Daher gab es bei den letzten Quartalszahlen Kritik - der Bereich Internet Services, mit dem Xiaomi eigentlich glänzen will, wächst nicht im Verhältnis zu seinen verkauften Smartphones. Das meine ich mit "Schieflage" und "Schwachstelle". Denn Xiaomi lässt nicht erkennen, dass es hier fundamental etwas ändert. Es gab in der jüngsten Vergangenheit kaum Bestrebungen, Abo-Modelle zu konzipieren, neue Apps zu entwickeln oder anderweitig Konsumenten an das eigene Ökosystem zu binden. Hier wäre ich schon sehr überrascht, wenn die baldigen Quartalszahlen andeuten, dass Xiaomi zu seinen selbstgesteckten Zielen zurückfindet.
Was auch bedacht werden muss: Xiaomi läuft die Zeit davon. Der Absatz an Smartphones sinkt von Jahr zu Jahr, wenn die bald weiter Cash machen wollen, dann müssen sie den Transit zu anderen Einnahme-Quellen wie Internet Services schaffen. Denn auch wenn Xiaomi gegen Trend wächst ist hier in ein paar Jahren deutlich weniger zu holen.

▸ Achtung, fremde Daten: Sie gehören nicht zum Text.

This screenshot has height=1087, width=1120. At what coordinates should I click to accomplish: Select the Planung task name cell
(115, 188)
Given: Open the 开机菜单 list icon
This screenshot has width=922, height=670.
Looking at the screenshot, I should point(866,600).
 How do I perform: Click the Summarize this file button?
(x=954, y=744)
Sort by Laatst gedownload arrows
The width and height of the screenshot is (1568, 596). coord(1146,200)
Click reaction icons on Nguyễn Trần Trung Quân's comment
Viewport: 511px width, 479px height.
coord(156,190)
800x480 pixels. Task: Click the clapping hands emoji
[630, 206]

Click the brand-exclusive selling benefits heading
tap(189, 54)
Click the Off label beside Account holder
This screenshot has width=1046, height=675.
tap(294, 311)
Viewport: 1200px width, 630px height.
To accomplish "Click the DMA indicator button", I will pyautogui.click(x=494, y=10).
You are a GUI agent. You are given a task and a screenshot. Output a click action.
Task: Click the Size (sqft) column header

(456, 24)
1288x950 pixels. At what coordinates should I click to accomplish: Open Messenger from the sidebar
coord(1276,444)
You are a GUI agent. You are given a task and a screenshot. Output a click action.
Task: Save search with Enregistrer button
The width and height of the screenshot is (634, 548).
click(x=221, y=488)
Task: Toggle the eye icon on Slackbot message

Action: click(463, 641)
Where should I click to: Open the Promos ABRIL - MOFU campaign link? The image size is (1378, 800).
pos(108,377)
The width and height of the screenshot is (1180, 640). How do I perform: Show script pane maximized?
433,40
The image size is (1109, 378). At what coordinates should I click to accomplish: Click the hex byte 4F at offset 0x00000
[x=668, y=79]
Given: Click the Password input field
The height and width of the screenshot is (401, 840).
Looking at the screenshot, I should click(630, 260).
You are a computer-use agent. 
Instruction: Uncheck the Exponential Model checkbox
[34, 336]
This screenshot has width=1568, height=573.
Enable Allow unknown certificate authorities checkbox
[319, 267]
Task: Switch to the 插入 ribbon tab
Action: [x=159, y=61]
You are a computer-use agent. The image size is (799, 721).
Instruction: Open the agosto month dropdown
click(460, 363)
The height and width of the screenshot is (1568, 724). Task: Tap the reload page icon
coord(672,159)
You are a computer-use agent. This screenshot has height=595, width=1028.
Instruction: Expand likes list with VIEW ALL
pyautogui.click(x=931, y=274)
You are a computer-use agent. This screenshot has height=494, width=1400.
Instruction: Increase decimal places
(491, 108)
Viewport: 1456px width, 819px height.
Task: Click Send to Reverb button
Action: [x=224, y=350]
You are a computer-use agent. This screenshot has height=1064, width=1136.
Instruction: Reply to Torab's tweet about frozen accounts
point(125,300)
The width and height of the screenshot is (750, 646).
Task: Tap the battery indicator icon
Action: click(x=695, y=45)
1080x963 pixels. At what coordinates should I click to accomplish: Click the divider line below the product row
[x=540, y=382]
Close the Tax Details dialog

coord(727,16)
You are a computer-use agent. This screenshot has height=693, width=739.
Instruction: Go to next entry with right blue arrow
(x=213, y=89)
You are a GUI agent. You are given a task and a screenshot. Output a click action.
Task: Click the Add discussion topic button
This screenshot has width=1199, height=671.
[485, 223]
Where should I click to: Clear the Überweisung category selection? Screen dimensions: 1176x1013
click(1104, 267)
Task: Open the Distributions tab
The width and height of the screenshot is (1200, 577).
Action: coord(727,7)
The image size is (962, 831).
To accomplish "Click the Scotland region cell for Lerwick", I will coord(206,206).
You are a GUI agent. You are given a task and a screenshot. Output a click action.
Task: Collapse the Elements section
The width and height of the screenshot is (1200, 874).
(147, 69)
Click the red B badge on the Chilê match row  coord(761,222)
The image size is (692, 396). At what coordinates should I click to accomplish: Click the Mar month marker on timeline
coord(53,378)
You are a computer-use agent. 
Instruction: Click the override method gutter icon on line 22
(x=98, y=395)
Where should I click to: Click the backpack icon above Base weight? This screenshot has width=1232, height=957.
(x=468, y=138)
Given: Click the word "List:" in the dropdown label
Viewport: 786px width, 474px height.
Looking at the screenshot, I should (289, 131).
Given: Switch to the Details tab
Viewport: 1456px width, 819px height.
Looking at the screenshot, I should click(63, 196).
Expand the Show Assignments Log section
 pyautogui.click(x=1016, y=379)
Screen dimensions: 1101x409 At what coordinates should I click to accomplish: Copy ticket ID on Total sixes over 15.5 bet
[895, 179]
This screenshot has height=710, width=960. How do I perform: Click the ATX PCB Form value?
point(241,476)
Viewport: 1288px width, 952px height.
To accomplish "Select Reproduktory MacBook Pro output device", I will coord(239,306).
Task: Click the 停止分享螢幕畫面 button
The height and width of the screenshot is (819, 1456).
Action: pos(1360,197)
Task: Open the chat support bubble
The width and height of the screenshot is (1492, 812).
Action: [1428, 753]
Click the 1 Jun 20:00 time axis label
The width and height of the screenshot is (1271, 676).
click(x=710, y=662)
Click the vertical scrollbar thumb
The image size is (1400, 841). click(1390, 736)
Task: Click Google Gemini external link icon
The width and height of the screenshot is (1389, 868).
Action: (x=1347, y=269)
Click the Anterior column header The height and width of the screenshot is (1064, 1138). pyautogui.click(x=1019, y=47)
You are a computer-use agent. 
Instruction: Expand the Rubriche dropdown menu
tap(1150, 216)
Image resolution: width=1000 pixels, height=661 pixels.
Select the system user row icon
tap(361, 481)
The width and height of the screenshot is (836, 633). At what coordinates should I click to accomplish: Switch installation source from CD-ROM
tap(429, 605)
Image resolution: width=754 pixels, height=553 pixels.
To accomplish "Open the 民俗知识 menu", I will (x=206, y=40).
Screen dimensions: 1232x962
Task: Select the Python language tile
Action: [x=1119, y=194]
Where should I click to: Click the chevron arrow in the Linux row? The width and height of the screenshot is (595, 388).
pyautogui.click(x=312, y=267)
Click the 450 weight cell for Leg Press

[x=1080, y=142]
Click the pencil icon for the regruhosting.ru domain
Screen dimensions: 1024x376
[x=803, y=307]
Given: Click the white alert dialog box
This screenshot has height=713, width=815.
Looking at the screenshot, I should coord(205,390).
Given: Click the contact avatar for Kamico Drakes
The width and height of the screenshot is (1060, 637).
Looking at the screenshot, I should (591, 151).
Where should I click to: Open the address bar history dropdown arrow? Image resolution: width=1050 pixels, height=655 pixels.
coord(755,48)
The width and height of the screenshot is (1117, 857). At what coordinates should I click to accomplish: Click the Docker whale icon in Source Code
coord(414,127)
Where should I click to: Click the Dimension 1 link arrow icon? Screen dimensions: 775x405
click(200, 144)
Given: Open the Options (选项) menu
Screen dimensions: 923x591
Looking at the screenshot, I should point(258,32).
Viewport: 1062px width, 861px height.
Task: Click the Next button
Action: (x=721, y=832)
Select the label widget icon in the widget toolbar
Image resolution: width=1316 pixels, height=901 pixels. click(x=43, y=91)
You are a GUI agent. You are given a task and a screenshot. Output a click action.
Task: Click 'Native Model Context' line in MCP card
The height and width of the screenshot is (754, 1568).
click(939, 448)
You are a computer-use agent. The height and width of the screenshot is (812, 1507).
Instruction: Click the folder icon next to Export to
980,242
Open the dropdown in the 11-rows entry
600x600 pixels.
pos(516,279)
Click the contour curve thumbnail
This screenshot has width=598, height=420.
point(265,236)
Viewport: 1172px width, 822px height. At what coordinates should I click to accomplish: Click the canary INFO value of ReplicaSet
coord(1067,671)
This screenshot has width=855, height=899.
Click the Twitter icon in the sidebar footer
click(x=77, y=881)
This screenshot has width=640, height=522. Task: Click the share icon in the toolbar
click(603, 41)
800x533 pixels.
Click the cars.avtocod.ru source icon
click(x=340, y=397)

User hier schreiben immer wieder, Xiaomi sei so stark im Hardwareverkauf. Sind sie auch. Aber das gibt kaum Cash. Zumal Xiaomi nichts selber produziert. Alle wichtigen und teuren Komponenten kommen von Samsung, Sony, Isocell oder Qualcomm. Xiaomis Revenue im Harwarebereich ist daher sehr gering und wird sich durch die starke Konkurrenz zukünftig noch weiter schmälern, da Qualcomm zb. die Preise für seine Chips regelmäßig erhöht.
Zum Punkt 4: Wo konkret siehst du die Probleme für Xiaomi bzw. deren Chipproduzenten?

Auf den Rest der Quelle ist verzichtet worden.